In my real estate mediation experience, I realize that, often, buyers do not automatically reject smaller areas. They reject houses where they cannot imagine their daily routine.
A well-thought-out floor plan helps the buyer understand where they work, where they store, where they entertain friends, where children play, or simply where life fits. There is no direct relationship between the architect's table and the buyer's mind. The concerns are of a different order, which sometimes complicates the logic and understanding of the space.
The risk: confusing efficiency with tightness
There is, therefore, an evident risk, the pressure of costs may lead some projects to reduce areas to the limit of acceptability, selling as "efficiency" what is simply a lack of space.

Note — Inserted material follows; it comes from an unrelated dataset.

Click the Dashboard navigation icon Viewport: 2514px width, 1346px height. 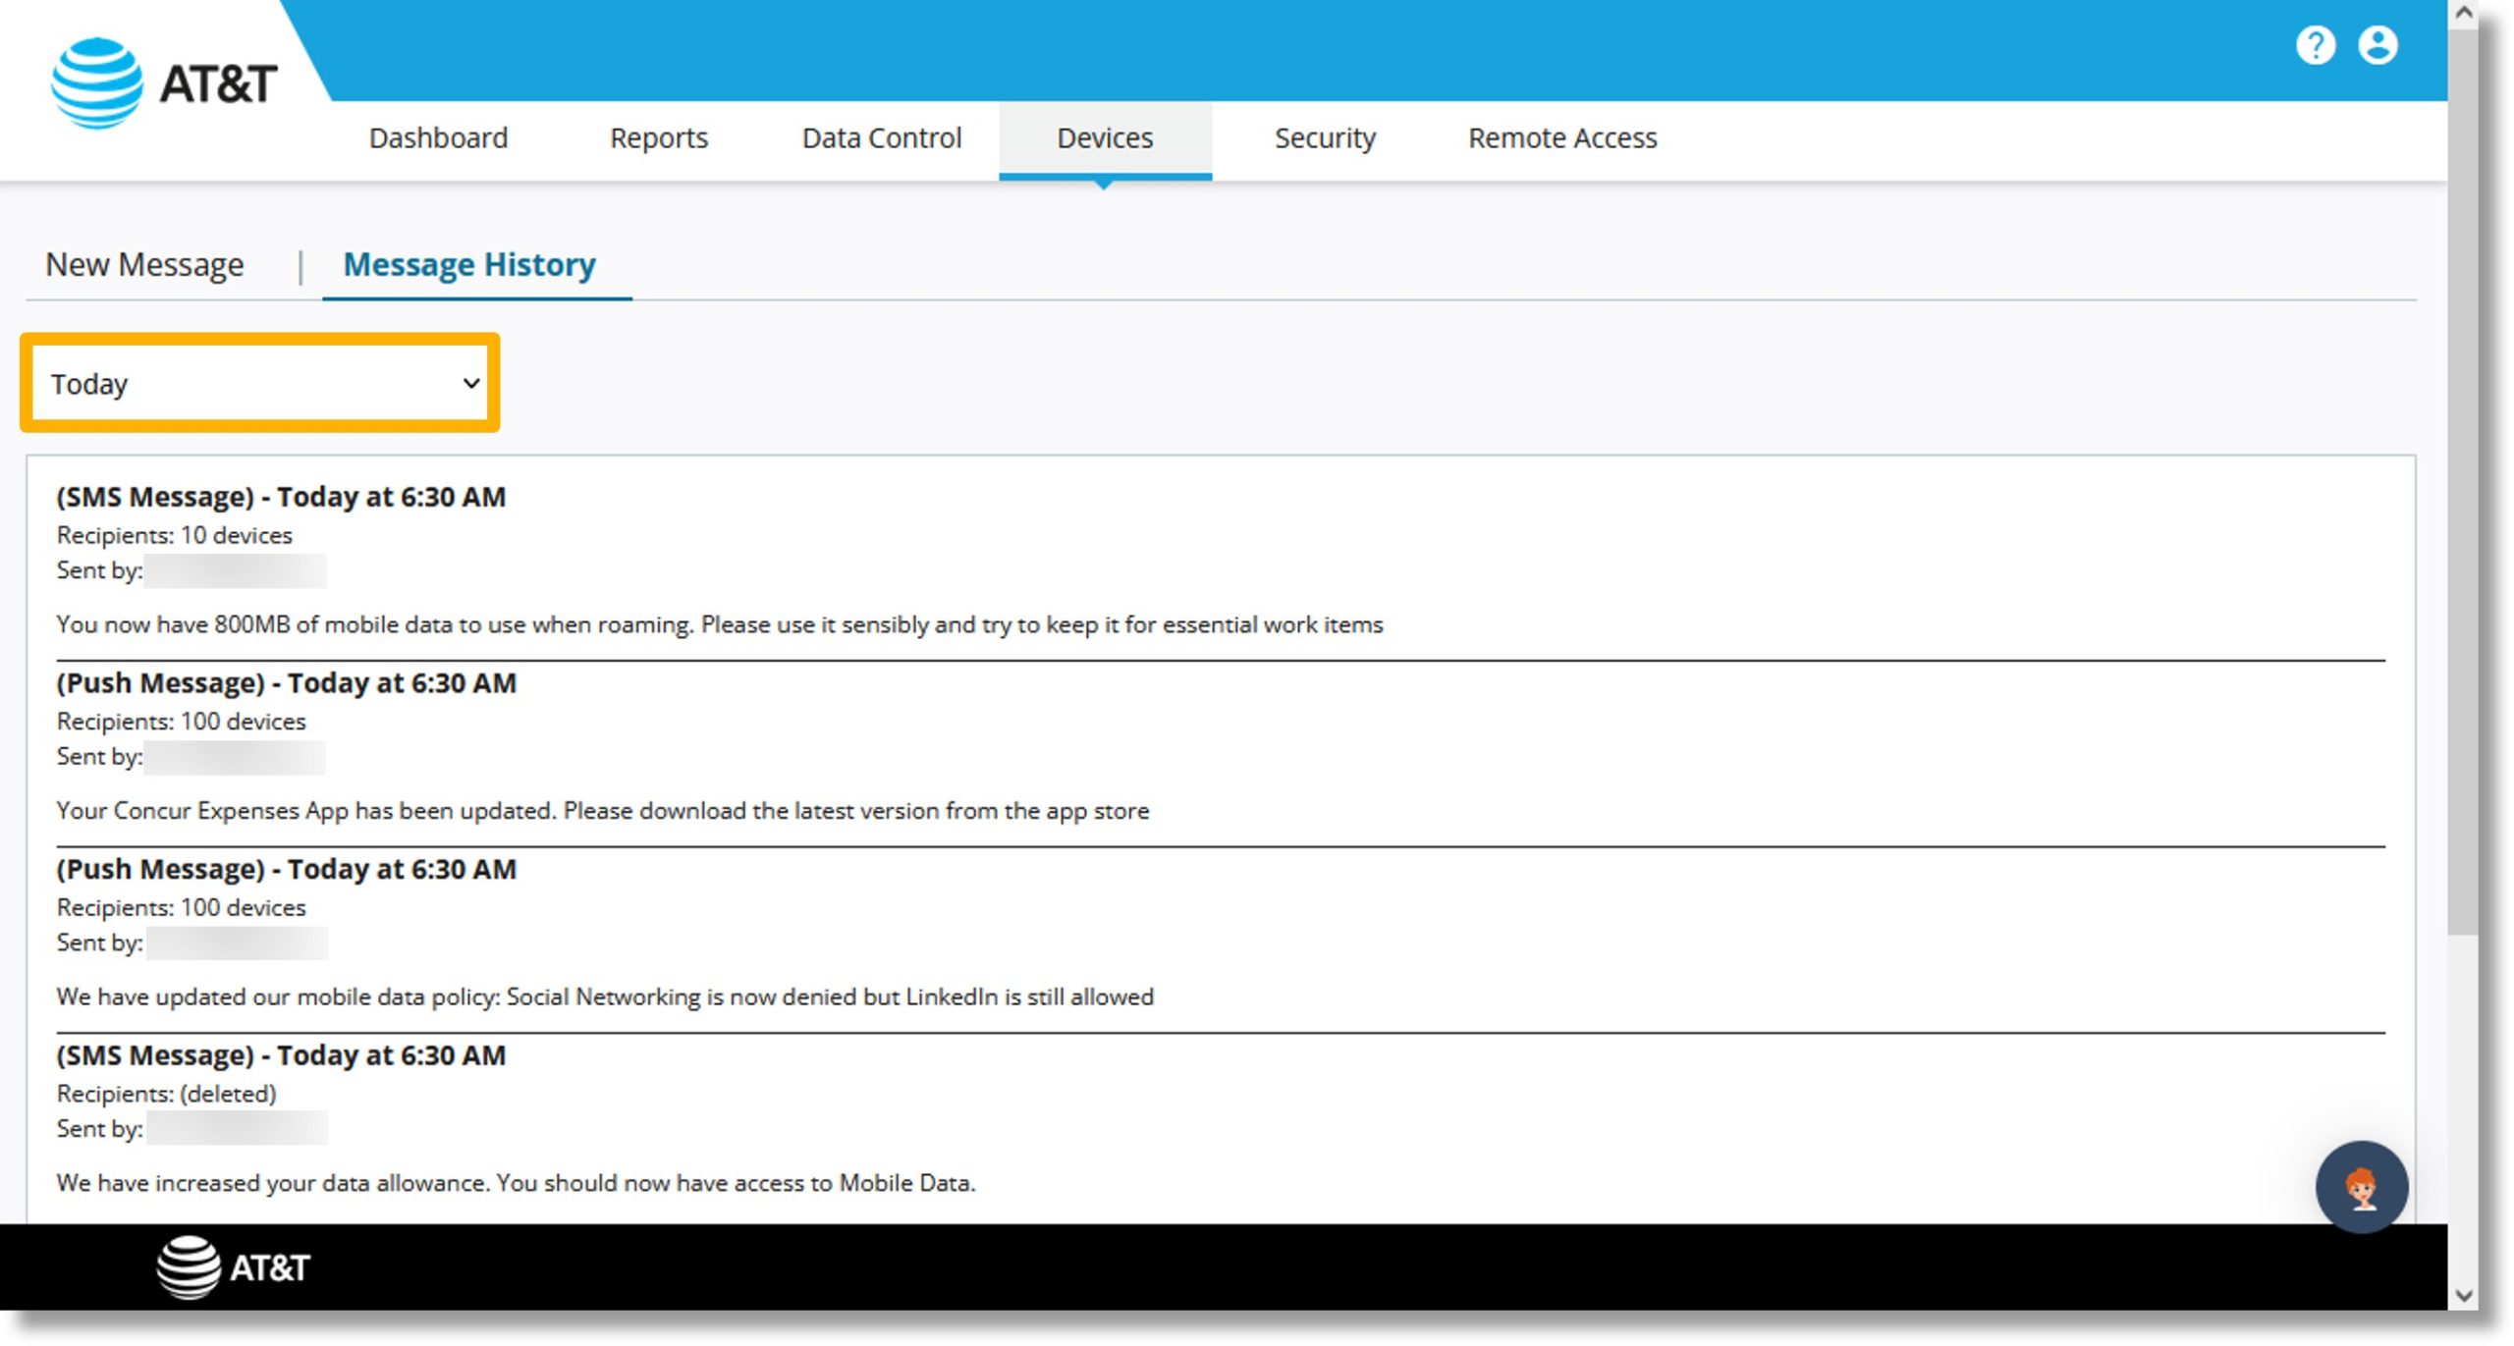(x=439, y=137)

A compact house should still allow comfortable circulation, storage areas, minimum privacy, space to cook, rest, and entertain. But when everything depends on overly ingenious solutions, the house can become tiring day-to-day.
Not all families live the same way. A compact 1-bedroom apartment can work very well for a single person or a young couple. But it can be clearly insufficient for a family with a child, telework, and storage needs.

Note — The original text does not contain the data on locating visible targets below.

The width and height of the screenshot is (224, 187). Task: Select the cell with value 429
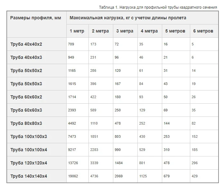(194, 176)
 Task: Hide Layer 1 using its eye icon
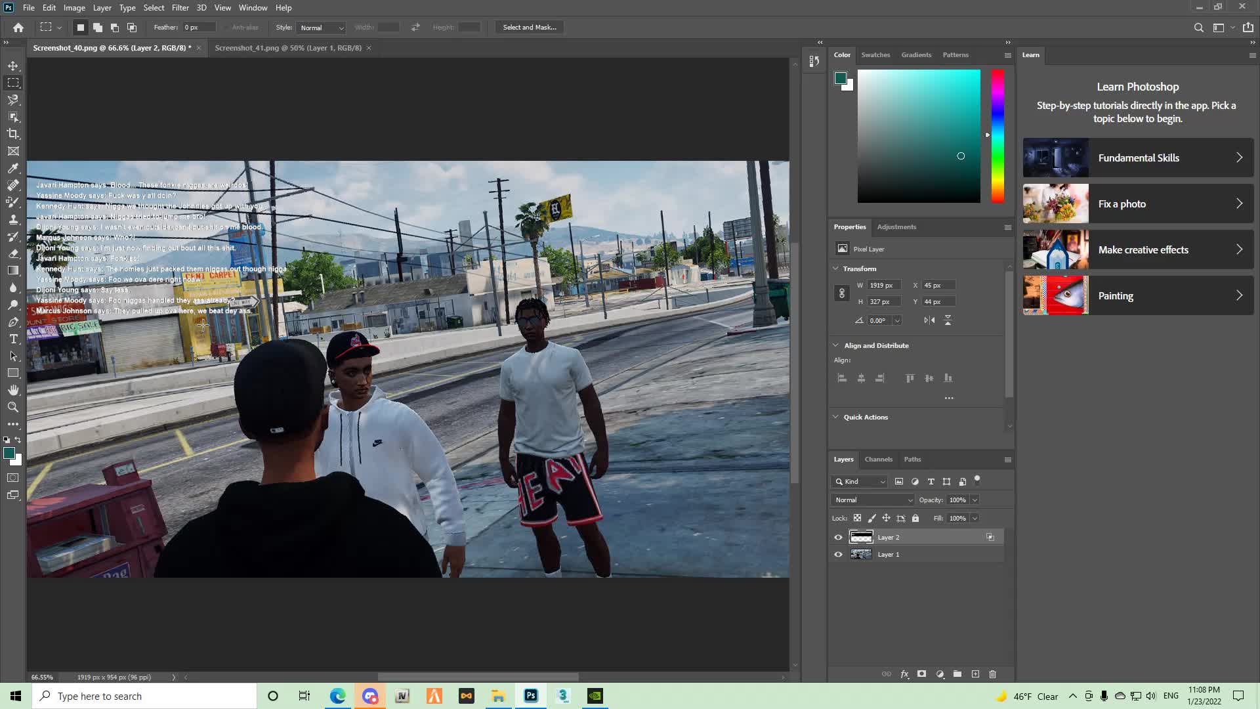pyautogui.click(x=838, y=555)
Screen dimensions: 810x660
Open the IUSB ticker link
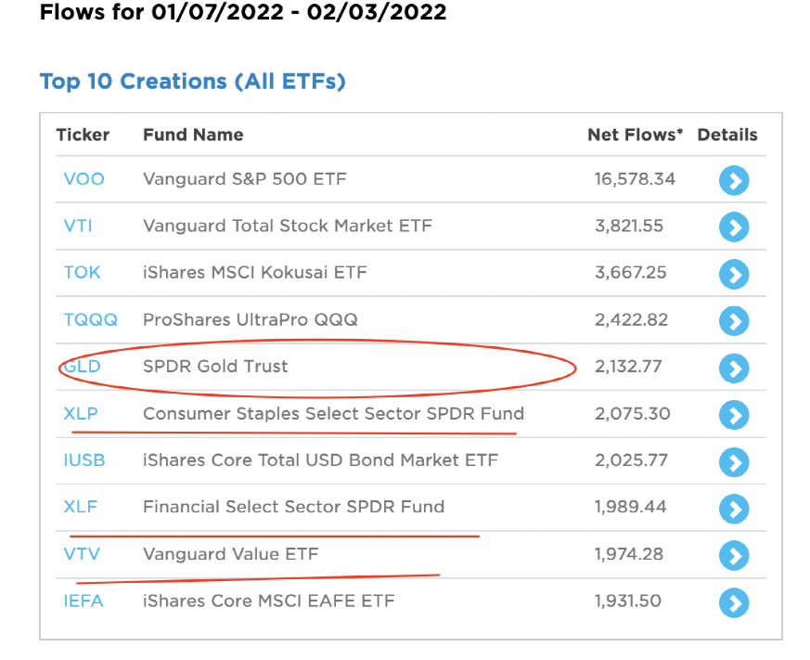point(84,460)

Therefore, the discussion should not be just about square meters. It should be about adequacy.
The right question is: does this house truly serve the life of those who will inhabit it?
The market is also changing how space is sold
Real estate communication must keep up with this change. For years, it was enough to highlight the gross area, typology, and location. Today, especially in more compact houses, it is essential to explain the logic of the space.
- It's not enough to say that the living room has 22 m²: it's necessary to show that it allows for a living area, dining table, and natural connection to the kitchen.
- It's not enough to say that there is a balcony: it's necessary to show how it can be used. Virtual rendering can help in this process.
- It's not enough to photograph an empty bedroom: it's necessary to help the buyer understand the scale, circulation, and storage. 3D floor plans help in this process.
In small houses, presentation is decisive. A poor choice of furniture, a poorly framed photograph, or an excess of objects can make the property seem smaller than it really is.
On the contrary, when the space is well prepared, photographed, and explained, the house gains clarity. And clarity sells.
Legal limit: what the RGEU says about how small a house can be
The General Regulation of Urban Buildings (RGEU) establishes minimum gross areas: T0: 35 m², T1: 52 m², T2: 72 m², etc. Additionally, no room can have less than 8 m² of usable space, and there are strict geometric rules (proportions, minimum diameters of inscribed circles, ceiling height):
The house of the future may be smaller, but it will have to be better
The reduction in areas should not be seen only as a loss, it can also be an opportunity to design better, waste less, and create homes more adapted to real life.
But there is a line that cannot be ignored:
A well-thought-out small house can be comfortable, efficient, and even surprising. A poorly designed small house is just a limitation wrapped in elaborate speech.
The future of housing, especially in large urban areas, will inevitably involve more compact spaces. But this requires developers, architects, mediators, and buyers to be more demanding.
Less area only makes sense if there is more intelligence. Because a good house is not measured only in square meters. It is measured by how it allows living, resting, working, entertaining, storing, breathing, and feeling that, despite everything, there is room for life to happen.